Search for bigBed items whose names or fields begin with a given string

Primary LanguageCOtherNOASSERTION

bigBedSearch

The bigBed file format, a binary format for describing range features on sequences that is optimized for access over a network, was updated after its initial publication to include extra B+ tree indices in the very last section of the file. These indices allow an application to search for features by the text content of various fields in the uncompressed BED data. This can enable a genome browser to search for features by name, such as the UCSC Genome Browser allows within Track Hubs. The bigBedNamedItems command line utility available from UCSC also allows searching these indices, but only for exact matches and on one column at a time.

bigBedSearch is equivalent to bigBedNamedItems in that it selectively returns BED lines from a bigBed file that matches a keyword, but it will match on prefixes as well as exact matches, and can search all indexed columns at once (or certain fields in a given order). Like bigBedNamedItems, it can operate efficiently on remote files only accessible over HTTP(S).

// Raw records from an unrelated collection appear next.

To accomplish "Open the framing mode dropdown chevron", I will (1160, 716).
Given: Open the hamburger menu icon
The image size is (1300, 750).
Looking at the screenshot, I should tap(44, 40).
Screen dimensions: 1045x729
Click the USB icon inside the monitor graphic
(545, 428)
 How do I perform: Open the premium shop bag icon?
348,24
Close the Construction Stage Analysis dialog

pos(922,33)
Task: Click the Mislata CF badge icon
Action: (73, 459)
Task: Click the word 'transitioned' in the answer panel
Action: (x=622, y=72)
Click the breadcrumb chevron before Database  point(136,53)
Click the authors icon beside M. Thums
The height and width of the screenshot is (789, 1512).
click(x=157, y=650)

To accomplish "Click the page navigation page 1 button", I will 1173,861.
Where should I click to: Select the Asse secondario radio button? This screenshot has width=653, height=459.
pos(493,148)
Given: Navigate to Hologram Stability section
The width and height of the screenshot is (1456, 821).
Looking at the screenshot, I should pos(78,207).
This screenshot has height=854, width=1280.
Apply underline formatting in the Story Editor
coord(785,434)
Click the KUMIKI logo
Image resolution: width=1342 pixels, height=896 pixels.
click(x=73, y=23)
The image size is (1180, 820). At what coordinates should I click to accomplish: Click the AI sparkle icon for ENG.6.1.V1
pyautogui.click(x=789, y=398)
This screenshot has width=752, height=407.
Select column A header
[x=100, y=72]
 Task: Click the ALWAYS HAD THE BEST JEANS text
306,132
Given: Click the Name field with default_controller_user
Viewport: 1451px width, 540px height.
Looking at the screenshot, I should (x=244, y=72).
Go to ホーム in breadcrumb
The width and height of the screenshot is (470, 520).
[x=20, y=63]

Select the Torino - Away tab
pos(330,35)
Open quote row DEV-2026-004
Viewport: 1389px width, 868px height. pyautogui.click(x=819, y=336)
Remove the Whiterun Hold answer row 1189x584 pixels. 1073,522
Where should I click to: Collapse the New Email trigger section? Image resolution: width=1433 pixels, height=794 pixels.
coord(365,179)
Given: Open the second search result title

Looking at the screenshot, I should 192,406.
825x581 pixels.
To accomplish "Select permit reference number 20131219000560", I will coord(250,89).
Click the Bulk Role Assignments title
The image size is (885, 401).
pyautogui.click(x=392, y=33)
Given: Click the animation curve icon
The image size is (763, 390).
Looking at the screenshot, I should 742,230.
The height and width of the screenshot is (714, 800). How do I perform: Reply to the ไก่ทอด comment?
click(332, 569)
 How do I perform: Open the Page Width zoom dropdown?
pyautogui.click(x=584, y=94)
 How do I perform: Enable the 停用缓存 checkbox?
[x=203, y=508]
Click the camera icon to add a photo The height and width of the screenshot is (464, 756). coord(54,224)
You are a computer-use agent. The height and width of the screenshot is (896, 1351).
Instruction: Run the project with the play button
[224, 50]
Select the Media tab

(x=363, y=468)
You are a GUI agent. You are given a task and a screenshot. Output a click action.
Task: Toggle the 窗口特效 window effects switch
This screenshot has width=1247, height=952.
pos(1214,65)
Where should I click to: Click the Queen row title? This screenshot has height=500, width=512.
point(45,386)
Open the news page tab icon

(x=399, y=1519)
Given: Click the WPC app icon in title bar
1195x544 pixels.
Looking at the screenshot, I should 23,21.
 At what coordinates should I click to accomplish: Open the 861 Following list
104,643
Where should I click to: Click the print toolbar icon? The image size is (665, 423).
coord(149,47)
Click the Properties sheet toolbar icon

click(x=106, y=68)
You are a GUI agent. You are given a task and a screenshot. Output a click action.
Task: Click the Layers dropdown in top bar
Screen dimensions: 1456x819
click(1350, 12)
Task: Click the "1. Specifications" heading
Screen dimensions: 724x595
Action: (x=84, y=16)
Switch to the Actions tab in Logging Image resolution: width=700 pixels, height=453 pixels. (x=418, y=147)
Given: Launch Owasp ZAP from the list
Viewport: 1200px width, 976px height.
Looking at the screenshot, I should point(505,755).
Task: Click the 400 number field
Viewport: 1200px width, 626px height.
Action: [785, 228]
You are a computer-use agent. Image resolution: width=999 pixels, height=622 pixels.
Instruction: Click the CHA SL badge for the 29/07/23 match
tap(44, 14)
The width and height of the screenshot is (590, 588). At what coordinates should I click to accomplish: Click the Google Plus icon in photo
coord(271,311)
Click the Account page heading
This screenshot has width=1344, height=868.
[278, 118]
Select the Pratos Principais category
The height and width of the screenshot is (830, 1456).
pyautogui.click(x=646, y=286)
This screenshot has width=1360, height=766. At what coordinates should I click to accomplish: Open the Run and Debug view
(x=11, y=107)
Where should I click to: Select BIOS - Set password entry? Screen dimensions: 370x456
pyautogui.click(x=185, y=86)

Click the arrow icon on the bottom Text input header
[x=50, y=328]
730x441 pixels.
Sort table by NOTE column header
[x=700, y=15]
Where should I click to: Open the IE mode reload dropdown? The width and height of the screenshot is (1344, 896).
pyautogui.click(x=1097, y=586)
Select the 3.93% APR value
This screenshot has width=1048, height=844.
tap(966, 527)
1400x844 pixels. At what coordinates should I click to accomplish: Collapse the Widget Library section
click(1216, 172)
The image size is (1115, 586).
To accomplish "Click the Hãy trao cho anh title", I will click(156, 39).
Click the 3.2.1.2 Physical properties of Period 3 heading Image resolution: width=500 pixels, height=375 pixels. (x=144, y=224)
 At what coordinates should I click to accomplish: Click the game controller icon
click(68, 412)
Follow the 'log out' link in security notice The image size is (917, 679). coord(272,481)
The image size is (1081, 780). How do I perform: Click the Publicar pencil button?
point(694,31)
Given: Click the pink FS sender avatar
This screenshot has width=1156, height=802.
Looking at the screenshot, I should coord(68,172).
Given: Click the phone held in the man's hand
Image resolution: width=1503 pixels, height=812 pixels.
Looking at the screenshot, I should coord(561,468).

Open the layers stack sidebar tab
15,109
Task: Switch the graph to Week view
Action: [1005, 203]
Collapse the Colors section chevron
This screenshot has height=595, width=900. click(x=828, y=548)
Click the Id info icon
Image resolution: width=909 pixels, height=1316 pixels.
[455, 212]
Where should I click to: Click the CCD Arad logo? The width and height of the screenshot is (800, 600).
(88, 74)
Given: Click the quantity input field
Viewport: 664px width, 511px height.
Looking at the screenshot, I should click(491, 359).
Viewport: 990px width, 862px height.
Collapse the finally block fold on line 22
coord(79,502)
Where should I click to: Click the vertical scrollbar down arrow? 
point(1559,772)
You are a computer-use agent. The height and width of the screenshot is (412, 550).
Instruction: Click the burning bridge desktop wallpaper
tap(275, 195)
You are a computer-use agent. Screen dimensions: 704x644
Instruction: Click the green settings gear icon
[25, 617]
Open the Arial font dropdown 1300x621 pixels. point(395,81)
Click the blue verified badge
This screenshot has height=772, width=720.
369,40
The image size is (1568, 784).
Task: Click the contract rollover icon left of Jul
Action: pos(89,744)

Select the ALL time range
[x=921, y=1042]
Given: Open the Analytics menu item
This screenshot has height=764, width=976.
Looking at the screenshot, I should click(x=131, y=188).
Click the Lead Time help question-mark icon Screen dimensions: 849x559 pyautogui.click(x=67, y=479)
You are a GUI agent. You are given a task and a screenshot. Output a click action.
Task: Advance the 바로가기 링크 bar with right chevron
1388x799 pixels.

In order for these indices to be present in a bigBed file, it must have been created with the -extraIndex option for bedToBigBed enabled, as described here. Otherwise, this utility will return an error.

Installation

git clone this repo, cd into it and then make. This should produce a bigBedSearch executable in the root directory.

If you want HTTPS to work, either make sure /usr/include/openssl is available, or specify the equivalent SSL_DIR as an environment variable.

Usage

Run bigBedSearch with no arguments to see the usage statement.

$ ./bigBedSearch
bigBedSearch - Search for items that begin with the given name in a bigBed file
usage:
   bigBedSearch file.bb query output.bed
options:
   -maxItems=N - if set, restrict output to first N items
   -fields=fieldList - search on this field name (OR field names, separated by commas).
        Default is to search all indexes, in the order they were saved.

License

All files under lib/ and include/ are copied from the kent/src/lib and kent/src/inc directories of the kent.git source repository for the UCSC Genome Browser, which are "freely available for all uses," including commercial use, according to UCSC. They have only been modified here to disable functionality not needed for this project (grep for TRP_EXCISION). Be aware that many other parts of the kent.git repository are not free for commercial use.

The *.c files in the root directory and files in src/ are written by Theodore Pak, with components adapted from the aforementioned "freely available for all uses" area of kent.git; any such new contributions are released under the MIT license (see LICENSE).

Extra goodies

make extra will compile some of the other big* utilities, found in extra and copied from kent/src/utils in kent.git. This may be useful if you'd like to compile them against arbitrary modifications to lib/. These utilities are also "freely available for all uses" according to UCSC.